Unfortunately, while the EHRC update offers some guidance for employers, neither it nor the Supreme Court decision provides clear-cut answers. As a result, there’s no one-size-fits-all solution, and employers will likely need to respond in different ways depending on their specific circumstances.

However, general steps include:

  1. Audit Your Workplace: Each workplace will have different pinch-points. It might help to break your assessment down into different areas. For example: 
  • Gender Pay Gap: Are you under an obligation to report gender pay gap data? The annual reporting date is 30 March for public sector and 4 April for large private sector organisations. This means that there is now a bit of time to take stock of systems and work out if any data processing systems need to be tweaked. Consider having two parallel data sets: one based on the gender which the employee has aligned themselves with and one based on biological gender. 
  • Sex-based positive action initiatives: If you are currently taking such action, consider if the targets set need to be altered to make it clear they relate to biological sex.
  • Workplace facilities: Assess what you currently have (e.g. both single-sex and gender-neutral) and consider your scope for changing the layout to accommodate more options (but remember that gender neutral toilets are permitted if each toilet is in a separate room (rather than a cubicle) which is lockable from the inside). For example, if you’re likely to be asking transgender employees to use accessible facilities, consider if you will also have sufficient facilities available to meet the needs of disabled employees (who might need to use facilities urgently or more often). However, you may want to wait until the statutory Code is available before making any permanent changes. 
  • Review policies: Consider if they need updating and if you will need to provide training on the changes. You may want to wait until the statutory Code is available, but any provisions which reflect the previously understood position (that a trans woman with a GRC is a woman under EqA) should now be updated.

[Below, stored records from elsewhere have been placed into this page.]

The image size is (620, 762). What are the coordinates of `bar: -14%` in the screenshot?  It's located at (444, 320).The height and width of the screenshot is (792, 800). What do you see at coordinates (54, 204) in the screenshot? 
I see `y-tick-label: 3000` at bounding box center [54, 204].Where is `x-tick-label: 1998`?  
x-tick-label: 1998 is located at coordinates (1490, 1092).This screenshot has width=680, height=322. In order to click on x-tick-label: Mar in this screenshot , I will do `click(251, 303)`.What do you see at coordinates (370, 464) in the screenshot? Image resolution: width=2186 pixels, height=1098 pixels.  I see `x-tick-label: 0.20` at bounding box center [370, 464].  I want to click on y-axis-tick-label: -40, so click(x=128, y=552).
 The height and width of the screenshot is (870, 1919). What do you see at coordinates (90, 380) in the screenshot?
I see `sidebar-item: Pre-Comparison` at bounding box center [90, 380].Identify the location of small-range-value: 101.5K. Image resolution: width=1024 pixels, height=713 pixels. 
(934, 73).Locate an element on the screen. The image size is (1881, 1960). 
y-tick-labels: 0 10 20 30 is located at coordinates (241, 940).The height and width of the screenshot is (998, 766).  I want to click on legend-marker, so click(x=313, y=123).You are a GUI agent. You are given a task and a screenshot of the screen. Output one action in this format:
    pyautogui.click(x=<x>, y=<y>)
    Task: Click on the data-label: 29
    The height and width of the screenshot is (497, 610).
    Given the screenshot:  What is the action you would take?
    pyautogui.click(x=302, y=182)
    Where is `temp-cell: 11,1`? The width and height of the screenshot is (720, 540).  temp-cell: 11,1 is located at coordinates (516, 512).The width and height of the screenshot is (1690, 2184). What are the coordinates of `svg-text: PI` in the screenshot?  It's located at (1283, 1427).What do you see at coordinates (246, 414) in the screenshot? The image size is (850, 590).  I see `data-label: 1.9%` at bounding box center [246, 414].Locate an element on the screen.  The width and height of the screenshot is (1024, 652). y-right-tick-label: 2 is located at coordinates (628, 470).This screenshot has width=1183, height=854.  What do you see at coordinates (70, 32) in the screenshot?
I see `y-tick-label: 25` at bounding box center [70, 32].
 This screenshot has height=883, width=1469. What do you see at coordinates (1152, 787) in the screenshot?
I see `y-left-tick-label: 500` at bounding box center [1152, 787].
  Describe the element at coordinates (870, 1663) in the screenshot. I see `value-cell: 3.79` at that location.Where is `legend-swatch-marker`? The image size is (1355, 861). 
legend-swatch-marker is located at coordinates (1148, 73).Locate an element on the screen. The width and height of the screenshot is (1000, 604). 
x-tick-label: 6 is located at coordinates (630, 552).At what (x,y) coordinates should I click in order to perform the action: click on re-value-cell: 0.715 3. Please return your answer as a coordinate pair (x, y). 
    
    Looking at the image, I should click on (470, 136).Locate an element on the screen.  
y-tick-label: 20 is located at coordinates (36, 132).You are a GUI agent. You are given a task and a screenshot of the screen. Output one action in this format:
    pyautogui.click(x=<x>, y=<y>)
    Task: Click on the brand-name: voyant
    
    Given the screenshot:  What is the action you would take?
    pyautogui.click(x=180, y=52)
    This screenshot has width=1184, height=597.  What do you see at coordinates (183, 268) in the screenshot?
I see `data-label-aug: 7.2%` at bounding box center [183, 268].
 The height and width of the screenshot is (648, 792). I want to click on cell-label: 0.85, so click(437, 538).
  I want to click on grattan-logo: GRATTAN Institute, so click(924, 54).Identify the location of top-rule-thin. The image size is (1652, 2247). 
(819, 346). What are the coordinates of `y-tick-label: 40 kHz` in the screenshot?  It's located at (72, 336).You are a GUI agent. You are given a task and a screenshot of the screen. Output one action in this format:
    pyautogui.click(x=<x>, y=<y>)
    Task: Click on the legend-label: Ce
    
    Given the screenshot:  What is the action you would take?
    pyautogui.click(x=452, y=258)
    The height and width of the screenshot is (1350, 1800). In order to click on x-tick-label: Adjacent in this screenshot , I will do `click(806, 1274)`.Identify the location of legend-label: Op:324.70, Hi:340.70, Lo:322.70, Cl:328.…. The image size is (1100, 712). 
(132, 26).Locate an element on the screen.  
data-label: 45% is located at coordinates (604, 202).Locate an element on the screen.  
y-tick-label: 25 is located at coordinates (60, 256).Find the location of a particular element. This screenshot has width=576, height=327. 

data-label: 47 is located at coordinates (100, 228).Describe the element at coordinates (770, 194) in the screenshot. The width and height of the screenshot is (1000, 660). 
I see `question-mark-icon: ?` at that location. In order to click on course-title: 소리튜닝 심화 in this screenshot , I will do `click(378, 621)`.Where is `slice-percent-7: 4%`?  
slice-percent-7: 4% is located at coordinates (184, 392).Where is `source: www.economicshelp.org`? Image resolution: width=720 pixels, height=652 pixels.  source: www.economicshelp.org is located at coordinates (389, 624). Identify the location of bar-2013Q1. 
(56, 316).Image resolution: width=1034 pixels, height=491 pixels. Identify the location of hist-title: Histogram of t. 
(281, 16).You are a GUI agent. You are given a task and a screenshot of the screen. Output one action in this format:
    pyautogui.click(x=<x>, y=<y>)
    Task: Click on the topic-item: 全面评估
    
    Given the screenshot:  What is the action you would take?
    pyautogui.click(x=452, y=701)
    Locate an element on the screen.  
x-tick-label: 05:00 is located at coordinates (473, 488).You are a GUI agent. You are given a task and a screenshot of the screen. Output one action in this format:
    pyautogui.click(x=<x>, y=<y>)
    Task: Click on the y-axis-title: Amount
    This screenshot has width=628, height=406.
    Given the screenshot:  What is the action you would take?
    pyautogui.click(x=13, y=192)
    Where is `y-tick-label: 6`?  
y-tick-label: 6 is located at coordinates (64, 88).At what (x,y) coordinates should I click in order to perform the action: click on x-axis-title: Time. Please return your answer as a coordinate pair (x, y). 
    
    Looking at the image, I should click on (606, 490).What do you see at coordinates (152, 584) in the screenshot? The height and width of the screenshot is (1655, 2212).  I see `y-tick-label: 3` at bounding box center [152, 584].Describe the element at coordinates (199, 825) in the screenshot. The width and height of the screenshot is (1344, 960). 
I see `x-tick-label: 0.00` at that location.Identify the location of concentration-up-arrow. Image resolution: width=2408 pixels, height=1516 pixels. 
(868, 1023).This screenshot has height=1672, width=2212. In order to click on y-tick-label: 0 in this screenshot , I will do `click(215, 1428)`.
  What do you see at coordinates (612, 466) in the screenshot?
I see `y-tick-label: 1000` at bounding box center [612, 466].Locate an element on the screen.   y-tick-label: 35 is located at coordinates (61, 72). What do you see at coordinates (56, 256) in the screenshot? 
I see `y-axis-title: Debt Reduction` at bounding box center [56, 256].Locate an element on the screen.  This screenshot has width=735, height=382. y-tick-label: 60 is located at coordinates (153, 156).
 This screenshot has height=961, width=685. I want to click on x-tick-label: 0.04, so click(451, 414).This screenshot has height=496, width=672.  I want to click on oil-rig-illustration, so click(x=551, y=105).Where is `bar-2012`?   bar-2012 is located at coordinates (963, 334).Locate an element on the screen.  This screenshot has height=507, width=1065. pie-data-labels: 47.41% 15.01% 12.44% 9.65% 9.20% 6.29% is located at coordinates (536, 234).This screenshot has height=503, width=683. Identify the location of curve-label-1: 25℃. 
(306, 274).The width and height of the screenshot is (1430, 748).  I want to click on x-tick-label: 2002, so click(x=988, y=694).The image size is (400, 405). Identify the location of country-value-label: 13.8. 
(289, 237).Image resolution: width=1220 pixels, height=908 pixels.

  1. Engage with your staff: Acknowledge the complexity and sensitivity of the legal situation and encourage dignity and respect between staff. Admit that navigating through this situation is going to involve detailed consideration of possibly conflicting rights and concerns. Explain what the ruling is and any practical changes you are making in response. Invite employee feedback and encourage staff to work collaboratively to find workable solutions. Think about whether transgender staff may need extra support in the wake of the judgment (which has caused upset and anxiety in the transgender community). Also, make sure that communication regarding use of facilities is clear so every employee knows what they can access. If you have gender neutral facilities as well as single-sex facilities then make it clear that these are available for use by all employees and do not imply or reveal anyone’s trans status.
  1. Protect Employee Privacy: Treat trans status as special category personal data under data protection law. Do not ask employees whether they hold a GRC.
  1. Keep the balance: Remember that gender critical beliefs (i.e. that sex is biological, immutable, binary and not to be conflated with gender) remain protected and all employers will need to keep the balance between the rights of those with gender critical beliefs and transgender people in an appropriate and proportionate way – don’t automatically favour one over the other. Encouraging an organisational culture where people can respectfully and constructively discuss these issues, and amicably agree to disagree if necessary (subject to compliance with legal obligations), will be key.
  1. Keep a Paper Trail: Document all decisions and reasoning behind them. This could help any justification defence if your position is ever challenged.